Installation of a new liner may be desirable when the refractory
lining in a first one is spent or when it is desired to use the
furnace to melt a different metal or alloy that requires a
different refractory or to avoid contamination. In either instance,
installation of a new liner will be a simple matter. Additionally,
the liner itself may be refurbished by removing the spent
refractory lining and then installing a new one. This would be done
away from the furnace causing no furnace downtime.
[0010] Periodic rotation of the liner allows wear or degradation of
the refractory lining caused, for example by pouring or by
oxidation of exposed areas, to be evened out. By thus spreading the
degradation over the circumference of the refractory lining, the
lifetime of the refractory lining is easily substantially
increased. The amount and frequency of the rotation will be a
function of specific circumstances. The inductively transparent
liner is preferably made of a material including glass fibers and
inorganic cements as taught in the noted Mott patents, to provide
the necessary strength. The disclosure of these patents is hereby
incorporated by reference. In the preferred embodiment, the
material consists of the fibers and the cement to provide
transparency to virtually all electromagnetic energy used in
induction furnaces including frequencies above about 200 Hz. Also,
a known refractory lining is provided to protect the liner and to
insulate it from the temperatures of the molten metal.
Alternatively, a pre-cast crucible is provided in lieu of the
refractory lining. This crucible would be installed into the liner
in a known manner with a backup refractory material placed between
the liner and the crucible.
BRIEF DESCRIPTION OF THE DRAWINGS
[0011] FIG. 1 is a vertical cross section of a known induction
furnace having a removable inductively transparent liner in
accordance with the invention therein.
[0012] FIG. 2 is a vertical cross section of a known induction
furnace with a tilting mechanism and having an inductively
transparent liner in accordance with the invention therein.
[0013] FIG. 3 shows an induction furnace as in FIG. 2 in the
position where the metal is being poured.
DETAILED DESCRIPTION OF THE PREFERRED EMBODIMENT
[0014] With reference to FIG. 1, an inductive furnace includes a
coil 2 that is connected to a power supply (not shown) for
generating electromagnetic fields as known in the art. The spaces
between the coils are filled with a grout 4 for holding the coil
elements in place. In accordance with the invention, a removable
liner 6 is formed of a composite comprising substantially
continuous glass fibers and inorganic cement.
[0015] The liner includes a lower cavity portion 8 for receiving
materials for producing metals or metal alloys and a lip 10 for
engaging a support 12. The liner may be secured to the support in
any of several known ways. A refractory lining 14 is applied to the
interior of the liner to protect the liner, the liner providing the
majority of the structural strength required by the refractory
lining to support the molten metal. It is noted in this connection,
however, that the liner is not designed to be a stand-alone
structure and requires the support of the bottom 9 of the furnace.

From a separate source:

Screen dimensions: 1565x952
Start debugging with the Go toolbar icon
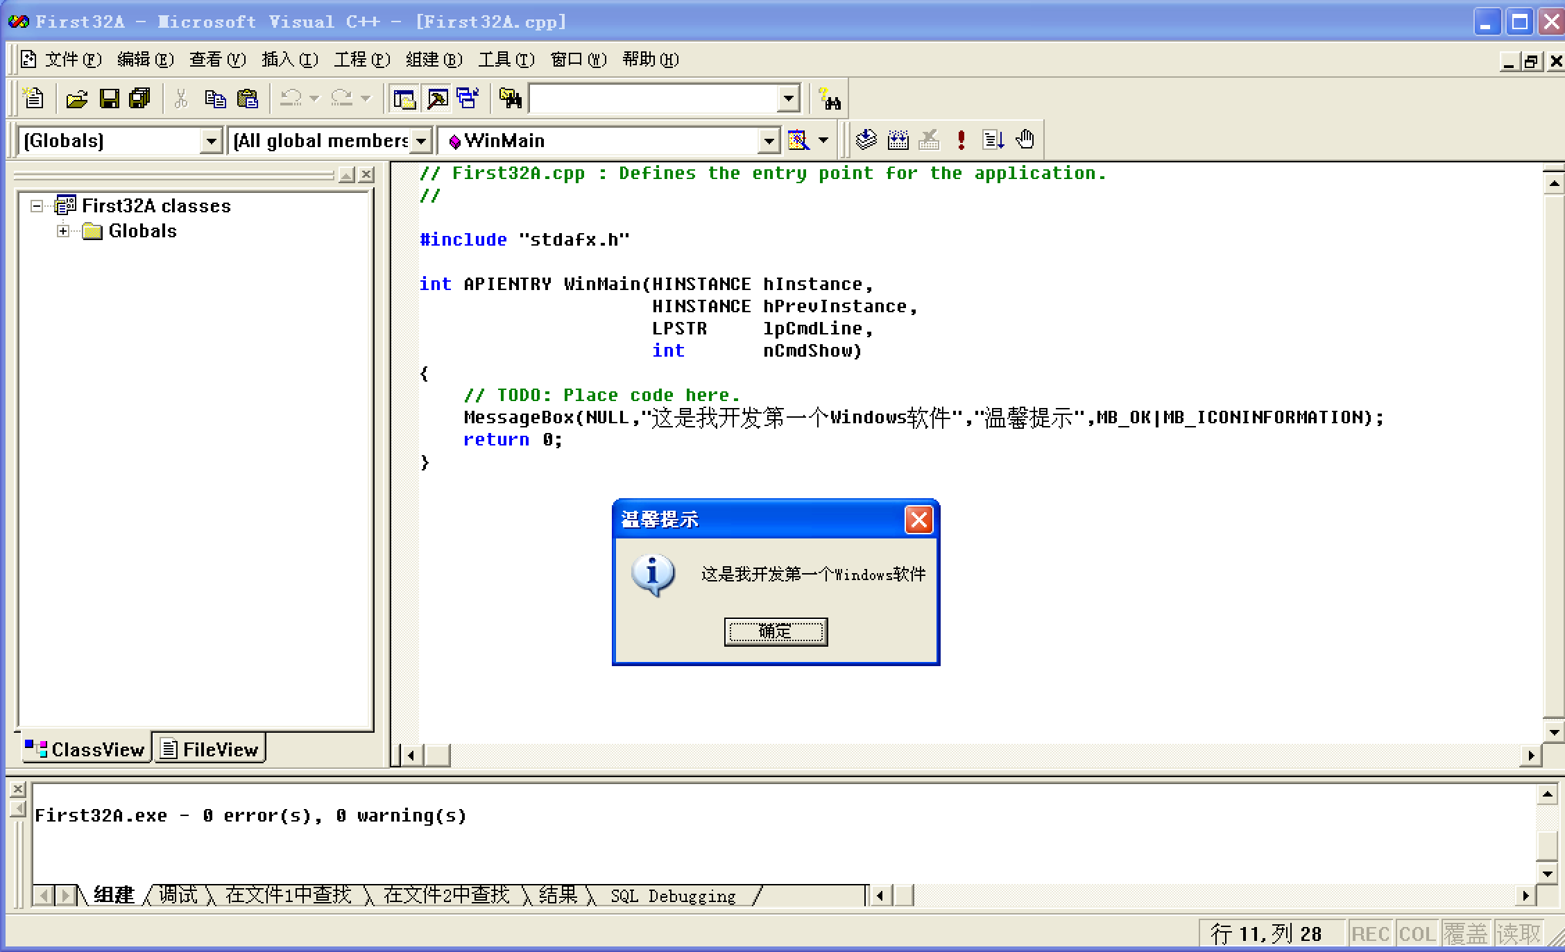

Moreover, the liner is not designed to be carried with a full load
of molten metal. Thus, the wall thickness of the liner may be
substantially less than that of a ladle. The liner is capable of
carrying frozen metal, however, because the walls as well as the
bottom of the liner would support the metal.
[0016] Because the liner has strength adequate to support the
refractory and the metal without contact with the coil, it may be
desired to provide a small gap 20 between the liner and the coil.

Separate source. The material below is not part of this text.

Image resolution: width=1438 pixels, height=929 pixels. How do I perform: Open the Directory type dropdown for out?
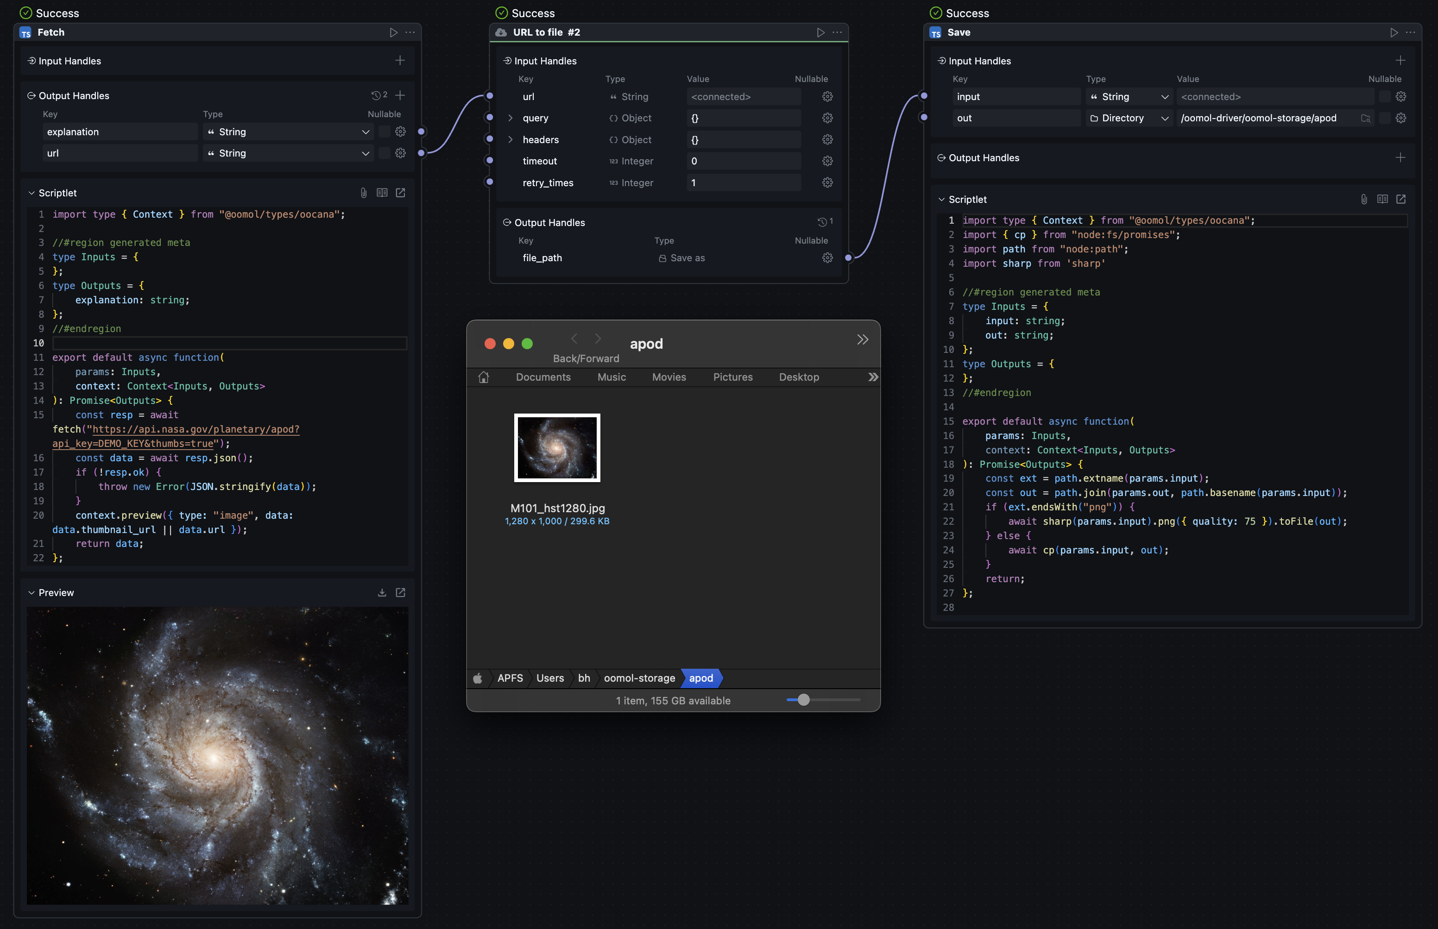click(1128, 118)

Further, it may be desired to force air through this gap with a fan
22 to provide cooling.
[0017] FIG. 2 shows a furnace having a hydraulic tilting mechanism
16, which engages the support 12 for tilting the furnace and liner
about a pivot 18 for discharging the molten metals by pouring. The
furnace is shown in a normal operating orientation in FIG. 2, and
FIG. 3 illustrates the furnace in an orientation where the metal is
discharged by pouring. It will be appreciated that the portion of
the refractory lining not covered by metal is exposed to the air
and is subject to chemical degradation during pouring.

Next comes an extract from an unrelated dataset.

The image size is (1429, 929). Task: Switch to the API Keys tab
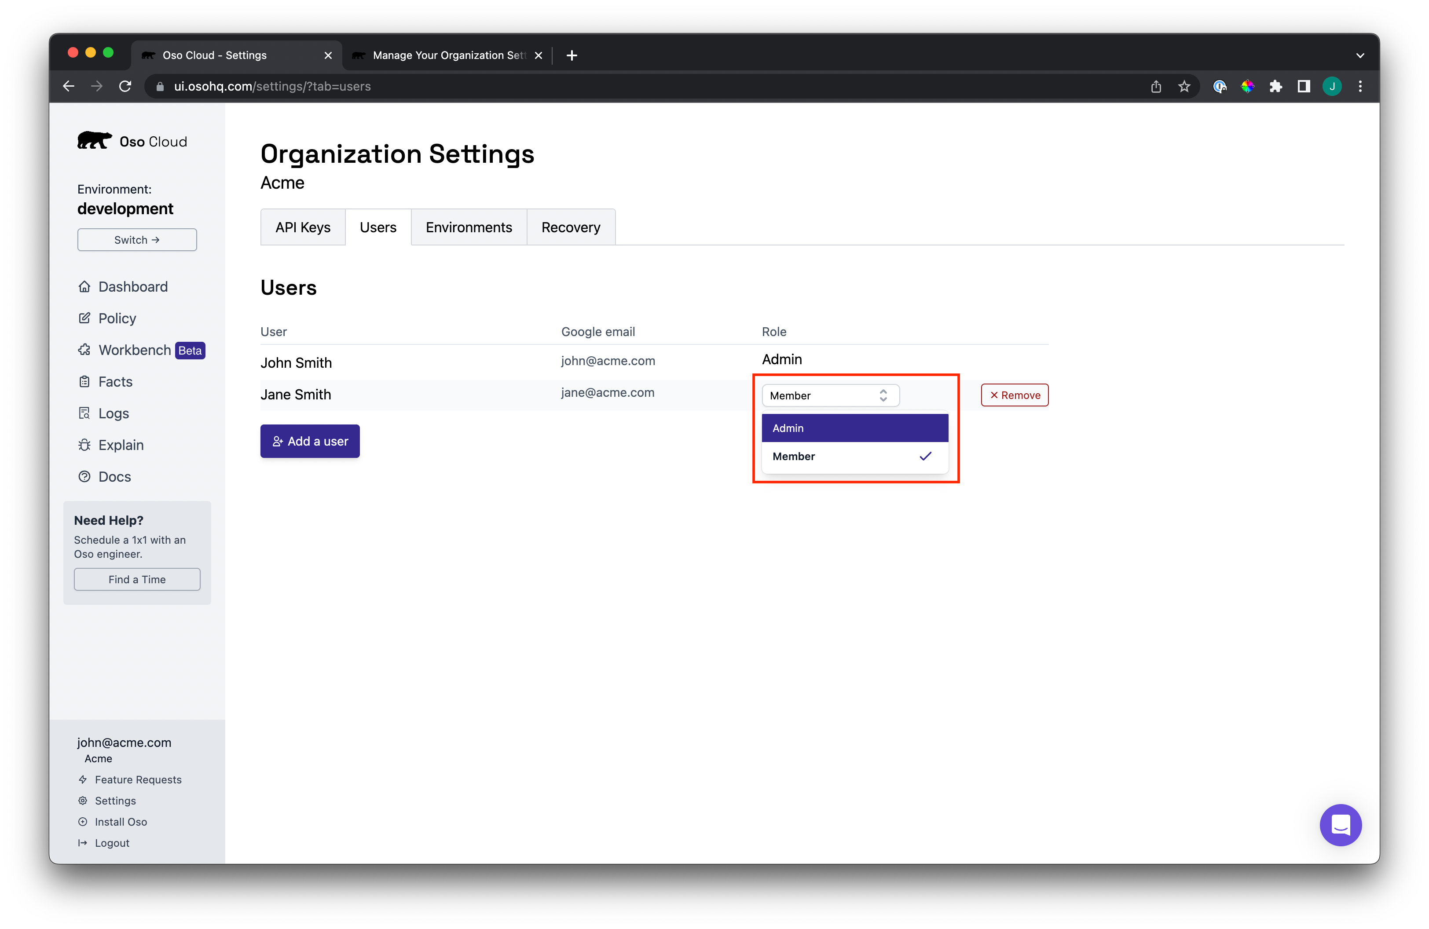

[0018] In use, the liner 6 may be easily replaced by releasing the
liner from the support 12 and lifting it away from the coil. There
are many known devices for holding the liner to the support, such
as mechanical brackets and these may be removed to allow the liner
to be lifted out of the coil. The liner may then be replaced by a
new liner, a refurbished liner, or by a different liner previously
used for a different metal. Thus, the same furnace may be used for
producing several kinds of metals without contamination among the
metals.
[0019] In accordance with another aspect of the invention, the
liner is rotated periodically by releasing the securing brackets,
rotating the lining, and securing the brackets. This changes the
location on the liner where the metal is poured out of the liner
and changes the portions of the liner that are exposed to the
atmosphere and the molten metal during pouring. This process
spreads the wear on the refractory lining caused by pouring evenly
about the interior of the refractory lining and thereby extends the
life of the lining.
[0020] Modifications within the scope of the appended claims will
be apparent to those of skill in the art.
* * * * *